On the 24th of December I arrived at Lansdowne Park, (or, in the
language of the country, “Bungee.”) Goulburn Plains, the residence
of Mr. Bradley; and although the days previous had been sultry and
oppressive, this was so cold as to make it agreeable to see a large
wood-fire blazing on the parlour hearth, giving the close of day the
appearance of a Christmas-eve at home, although in this country it
was the height of the summer season; but such atmospherical
changes occasionally take place in the colony.
The elegant drooping manna-trees (Eucalyptus mannifera) were
numerous, and at this season secreted the peculiar saccharine
mucilaginous substance called manna, which, in greater or less
quantities, was lying upon the ground beneath them, or upon their
leaves, trunks, and branches, in small white flakes, resembling bits
of starch. The taste of this secretion is sweet and mucilaginous,
having a greater or less aperient effect on different individuals; it is
quite a sweetmeat, and seems to consist of mucilage, sugar, and
probably some magnesia: although it readily acts as an aperient on
some persons, upon others it produces no effect; it does not dissolve
in the sun, but, on the contrary, becomes dryer and of harder
consistence, by exposure; rain dissolves it, but more secretion of it
takes place after wet than during a continuance of dry weather.

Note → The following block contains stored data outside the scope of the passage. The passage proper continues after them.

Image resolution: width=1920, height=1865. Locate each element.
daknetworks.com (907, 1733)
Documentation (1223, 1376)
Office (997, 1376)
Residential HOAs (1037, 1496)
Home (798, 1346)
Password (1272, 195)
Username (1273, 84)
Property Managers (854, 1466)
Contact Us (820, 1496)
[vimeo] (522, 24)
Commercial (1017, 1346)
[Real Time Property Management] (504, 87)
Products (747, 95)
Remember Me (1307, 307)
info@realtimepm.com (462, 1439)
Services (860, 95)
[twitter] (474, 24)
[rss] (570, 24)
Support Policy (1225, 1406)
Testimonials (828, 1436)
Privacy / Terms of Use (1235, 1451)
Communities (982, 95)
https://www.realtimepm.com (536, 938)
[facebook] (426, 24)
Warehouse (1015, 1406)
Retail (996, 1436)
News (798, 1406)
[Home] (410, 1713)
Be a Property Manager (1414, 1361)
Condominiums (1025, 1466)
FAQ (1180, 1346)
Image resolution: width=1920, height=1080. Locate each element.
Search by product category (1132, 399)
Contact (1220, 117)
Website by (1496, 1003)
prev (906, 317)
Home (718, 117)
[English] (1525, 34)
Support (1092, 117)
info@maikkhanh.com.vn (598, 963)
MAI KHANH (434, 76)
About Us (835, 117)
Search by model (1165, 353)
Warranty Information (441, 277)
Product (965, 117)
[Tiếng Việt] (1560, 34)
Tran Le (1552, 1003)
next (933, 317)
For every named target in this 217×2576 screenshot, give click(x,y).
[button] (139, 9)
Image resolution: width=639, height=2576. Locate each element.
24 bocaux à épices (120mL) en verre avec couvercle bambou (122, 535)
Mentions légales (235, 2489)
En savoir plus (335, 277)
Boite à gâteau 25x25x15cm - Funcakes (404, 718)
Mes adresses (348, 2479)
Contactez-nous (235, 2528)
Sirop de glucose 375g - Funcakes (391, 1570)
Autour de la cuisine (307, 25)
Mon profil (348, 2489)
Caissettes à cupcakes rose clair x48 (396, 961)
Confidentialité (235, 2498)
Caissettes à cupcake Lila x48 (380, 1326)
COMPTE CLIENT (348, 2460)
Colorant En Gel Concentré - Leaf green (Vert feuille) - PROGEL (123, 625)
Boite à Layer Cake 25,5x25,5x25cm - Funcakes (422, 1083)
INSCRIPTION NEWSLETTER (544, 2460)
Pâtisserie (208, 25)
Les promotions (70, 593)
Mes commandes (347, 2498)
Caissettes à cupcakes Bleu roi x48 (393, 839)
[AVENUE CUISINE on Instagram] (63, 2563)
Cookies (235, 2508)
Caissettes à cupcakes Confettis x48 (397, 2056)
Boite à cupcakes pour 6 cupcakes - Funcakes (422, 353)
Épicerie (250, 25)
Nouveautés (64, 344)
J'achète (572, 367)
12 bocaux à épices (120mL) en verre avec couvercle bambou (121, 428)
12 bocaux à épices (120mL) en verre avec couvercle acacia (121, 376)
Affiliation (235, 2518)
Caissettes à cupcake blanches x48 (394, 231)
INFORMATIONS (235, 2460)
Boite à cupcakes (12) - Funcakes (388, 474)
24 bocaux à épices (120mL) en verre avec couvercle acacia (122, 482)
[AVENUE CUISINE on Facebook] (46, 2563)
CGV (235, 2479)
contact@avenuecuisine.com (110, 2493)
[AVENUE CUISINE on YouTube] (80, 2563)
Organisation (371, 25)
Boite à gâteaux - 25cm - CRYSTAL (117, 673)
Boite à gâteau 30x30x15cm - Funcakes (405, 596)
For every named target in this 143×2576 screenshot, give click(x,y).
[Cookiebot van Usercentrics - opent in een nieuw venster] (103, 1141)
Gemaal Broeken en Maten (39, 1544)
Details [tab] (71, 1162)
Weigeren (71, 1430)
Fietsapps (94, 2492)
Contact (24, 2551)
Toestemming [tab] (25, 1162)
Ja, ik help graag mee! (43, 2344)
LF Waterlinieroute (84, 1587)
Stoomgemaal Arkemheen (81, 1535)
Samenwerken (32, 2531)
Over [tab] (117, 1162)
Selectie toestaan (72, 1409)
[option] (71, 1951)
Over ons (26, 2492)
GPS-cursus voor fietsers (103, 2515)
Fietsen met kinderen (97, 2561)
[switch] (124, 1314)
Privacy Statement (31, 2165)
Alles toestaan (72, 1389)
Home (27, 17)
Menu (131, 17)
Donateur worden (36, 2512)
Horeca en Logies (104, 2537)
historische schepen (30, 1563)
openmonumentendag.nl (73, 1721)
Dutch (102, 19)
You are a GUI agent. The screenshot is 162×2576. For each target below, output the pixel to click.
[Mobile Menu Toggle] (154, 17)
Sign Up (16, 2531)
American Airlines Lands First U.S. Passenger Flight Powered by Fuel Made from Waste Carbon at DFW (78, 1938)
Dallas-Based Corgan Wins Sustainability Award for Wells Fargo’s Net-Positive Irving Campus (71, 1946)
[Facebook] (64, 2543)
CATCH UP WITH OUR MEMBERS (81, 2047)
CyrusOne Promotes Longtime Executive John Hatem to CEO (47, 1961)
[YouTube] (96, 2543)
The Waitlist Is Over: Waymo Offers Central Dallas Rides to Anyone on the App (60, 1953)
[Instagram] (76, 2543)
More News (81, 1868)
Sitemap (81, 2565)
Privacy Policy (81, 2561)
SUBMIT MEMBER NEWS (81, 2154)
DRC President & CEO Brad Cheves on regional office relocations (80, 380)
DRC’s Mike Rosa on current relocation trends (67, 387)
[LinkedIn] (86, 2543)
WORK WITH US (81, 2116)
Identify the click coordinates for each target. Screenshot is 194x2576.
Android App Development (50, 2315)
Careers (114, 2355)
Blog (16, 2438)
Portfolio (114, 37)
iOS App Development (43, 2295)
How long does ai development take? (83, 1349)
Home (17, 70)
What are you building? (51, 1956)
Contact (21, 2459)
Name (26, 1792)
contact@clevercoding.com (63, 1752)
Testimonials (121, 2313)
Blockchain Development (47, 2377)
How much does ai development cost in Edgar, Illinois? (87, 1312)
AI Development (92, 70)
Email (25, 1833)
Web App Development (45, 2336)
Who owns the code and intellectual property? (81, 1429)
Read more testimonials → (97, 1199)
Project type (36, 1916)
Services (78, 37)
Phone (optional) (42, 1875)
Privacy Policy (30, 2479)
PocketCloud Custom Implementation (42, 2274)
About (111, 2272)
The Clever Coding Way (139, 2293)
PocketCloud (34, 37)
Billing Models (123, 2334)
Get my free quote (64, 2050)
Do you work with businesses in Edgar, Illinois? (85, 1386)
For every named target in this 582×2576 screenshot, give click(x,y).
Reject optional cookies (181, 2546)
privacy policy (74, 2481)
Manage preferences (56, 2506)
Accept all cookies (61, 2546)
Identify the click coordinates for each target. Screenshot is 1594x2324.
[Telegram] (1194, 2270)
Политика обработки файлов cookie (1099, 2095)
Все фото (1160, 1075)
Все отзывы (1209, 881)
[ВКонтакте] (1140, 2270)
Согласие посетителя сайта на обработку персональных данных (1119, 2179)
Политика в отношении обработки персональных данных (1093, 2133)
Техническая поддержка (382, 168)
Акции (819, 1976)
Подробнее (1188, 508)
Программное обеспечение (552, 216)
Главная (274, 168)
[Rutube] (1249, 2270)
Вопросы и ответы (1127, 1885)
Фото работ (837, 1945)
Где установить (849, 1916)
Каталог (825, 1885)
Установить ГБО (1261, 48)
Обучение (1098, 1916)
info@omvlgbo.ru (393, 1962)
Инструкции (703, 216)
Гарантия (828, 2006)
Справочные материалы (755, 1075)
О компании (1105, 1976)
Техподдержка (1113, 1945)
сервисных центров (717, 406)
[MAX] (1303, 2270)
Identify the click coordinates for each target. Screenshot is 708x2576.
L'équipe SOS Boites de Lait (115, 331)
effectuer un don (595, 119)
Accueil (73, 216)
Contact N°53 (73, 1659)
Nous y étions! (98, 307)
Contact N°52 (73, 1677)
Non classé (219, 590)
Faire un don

Many of the colonists supposed the manna was secreted from the
leaves of the tree, but from the foliage having a strong camphorated
taste and odour, which the manna has not in the slightest degree, it
was not probable; others again supposed it to proceed from the
nectaries of the flowers, which are white, growing in clusters, and
give to the tree a beautiful appearance when in bloom, attracting
multitudes of parroquets. This tree, similar to the other Eucalypti,
secretes a red gum, both spontaneously and in larger quantities, on
incisions being made on the trunk. Birds and several insects feed
upon the manna; among others the “Galang, galang,” as they are
named in the language of the country, the “locust” of the colonists,
of which insects, as I have before said, the aborigines declare it to
be the excrement.
The tree is called in the aboriginal language “Bartoman,” and the
manna is named “Cú ningaban;” it is collected and eaten by the
natives. The growth of the tree, when young, is graceful and
elegant; the bark is covered with a whitish powder, which readily
rubs off upon the fingers, and the bark underneath is of a greyish
colour; the bark of the “white gum” (Eucalyptus species) resembles
this tree, but may be distinguished by not having a black butt like
the manna-tree. On examining the tree to ascertain positively from
what part of it the manna was secreted, I found in several that the
manna exuded in a liquid form in minute drops from the bark, and
then concreted; on some it had oozed out and had concreted upon
the trunk in large thin flakes; it exuded about the consistence of
syrup, and in taste was sweet; when secreted from the branches it
falls from those above, upon the leaves, &c. of others beneath, and
upon the ground, where, during a plentiful season, a large quantity
may be collected.
The rain that had fallen the day previous to my examination of
these trees, and the heat of the sun causing a quantity of manna to
exude from them, its mode of secretion could be more readily
distinguished. It is usually secreted about the commencement of
December; but it depends on the weather whether the secretion is
in greater or less quantity: this season it was abundant.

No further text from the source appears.